## Your assignment
Copy out exactly the stretch of the listing below that begins at the line containing "You are a computer-use agent. The" and ends at the line containing "Expand the Microsoft", and copy nothing outside it.

++++ Available data ++++

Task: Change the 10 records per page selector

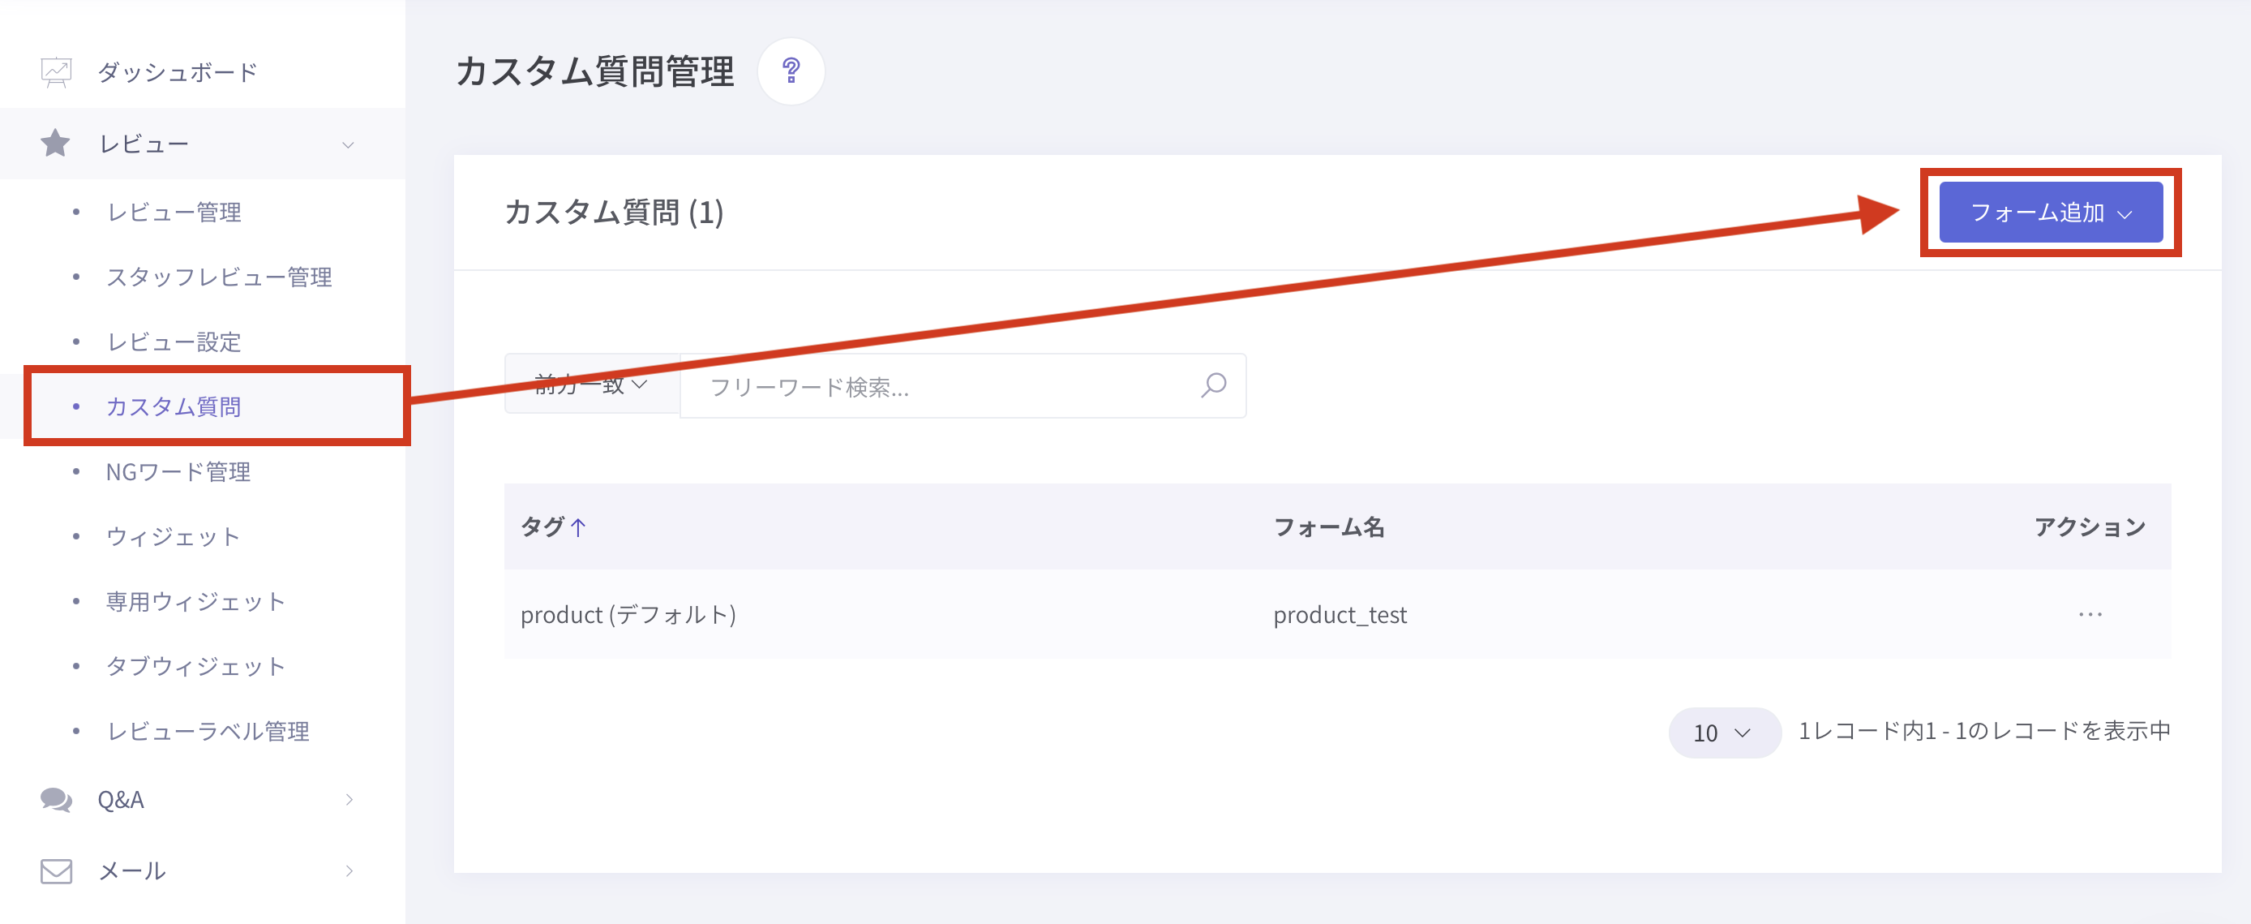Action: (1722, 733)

++++
++++ Available data ++++

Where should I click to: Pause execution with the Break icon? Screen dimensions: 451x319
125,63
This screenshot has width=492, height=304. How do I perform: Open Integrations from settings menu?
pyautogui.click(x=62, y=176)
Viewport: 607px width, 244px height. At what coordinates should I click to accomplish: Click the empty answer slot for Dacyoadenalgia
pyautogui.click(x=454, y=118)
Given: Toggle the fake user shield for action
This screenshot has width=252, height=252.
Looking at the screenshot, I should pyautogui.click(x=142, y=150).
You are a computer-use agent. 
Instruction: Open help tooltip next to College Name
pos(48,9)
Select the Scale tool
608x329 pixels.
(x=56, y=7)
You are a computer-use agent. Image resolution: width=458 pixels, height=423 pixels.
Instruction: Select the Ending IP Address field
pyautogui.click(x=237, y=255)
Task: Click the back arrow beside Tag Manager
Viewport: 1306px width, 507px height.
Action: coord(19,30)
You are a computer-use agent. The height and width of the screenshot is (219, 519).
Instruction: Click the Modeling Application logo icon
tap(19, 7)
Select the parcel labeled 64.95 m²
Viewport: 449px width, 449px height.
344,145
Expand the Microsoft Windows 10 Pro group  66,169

++++
++++ Available data ++++

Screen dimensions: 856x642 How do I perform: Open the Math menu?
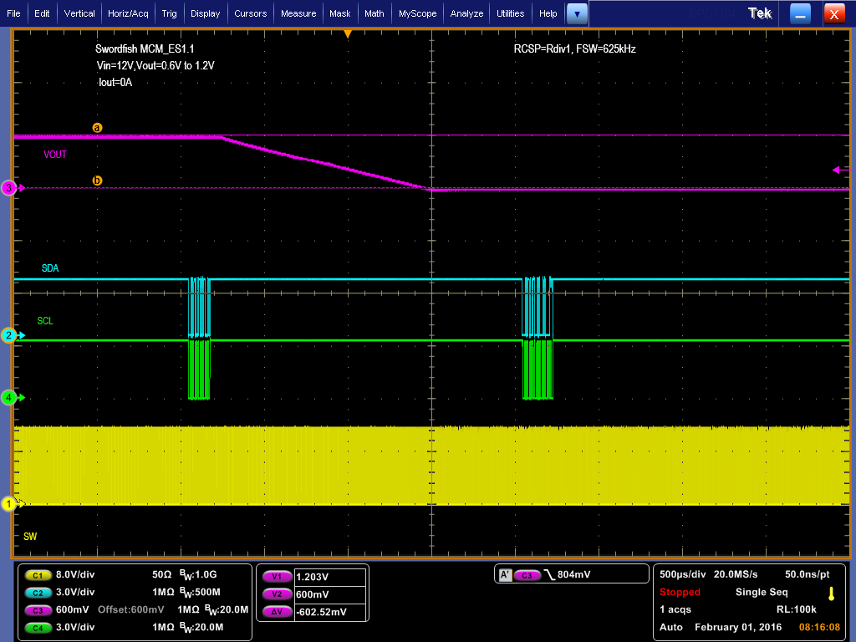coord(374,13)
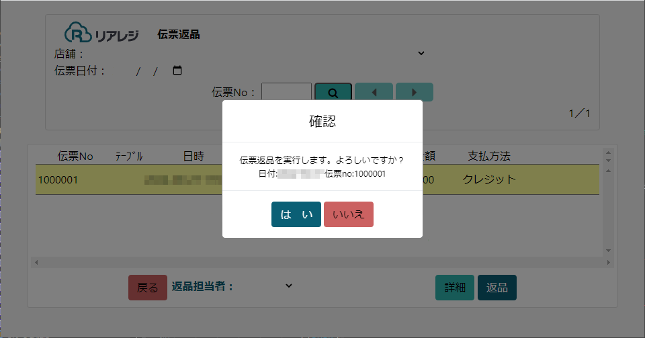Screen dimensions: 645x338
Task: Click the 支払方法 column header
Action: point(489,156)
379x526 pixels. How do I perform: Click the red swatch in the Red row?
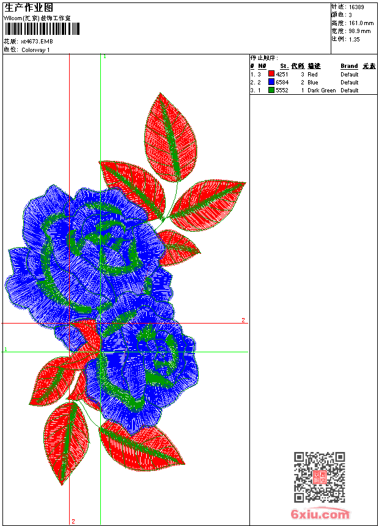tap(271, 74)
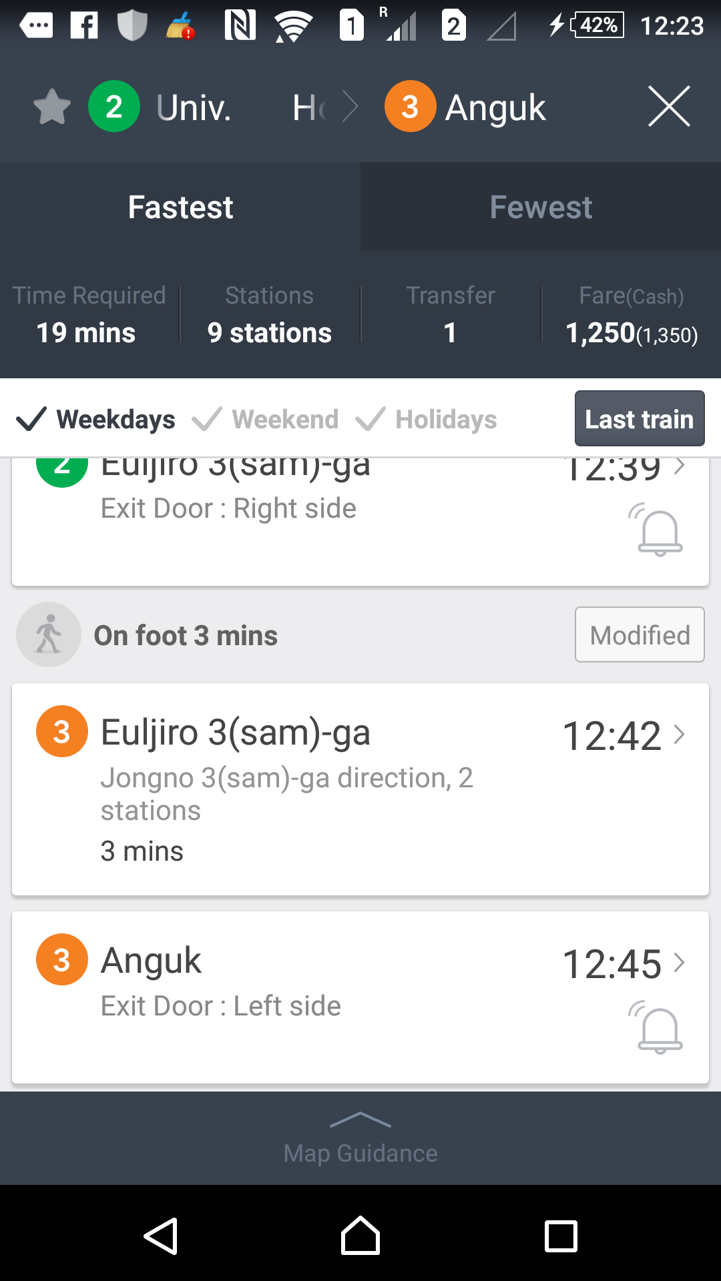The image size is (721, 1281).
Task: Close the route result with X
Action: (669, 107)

++++

## Answer area
You are a computer-use agent. The height and width of the screenshot is (219, 519).
Instruction: Click the Modeling Application logo icon
tap(19, 7)
Select the parcel labeled 64.95 m²
Viewport: 449px width, 449px height.
344,145
Expand the Microsoft Windows 10 Pro group  66,169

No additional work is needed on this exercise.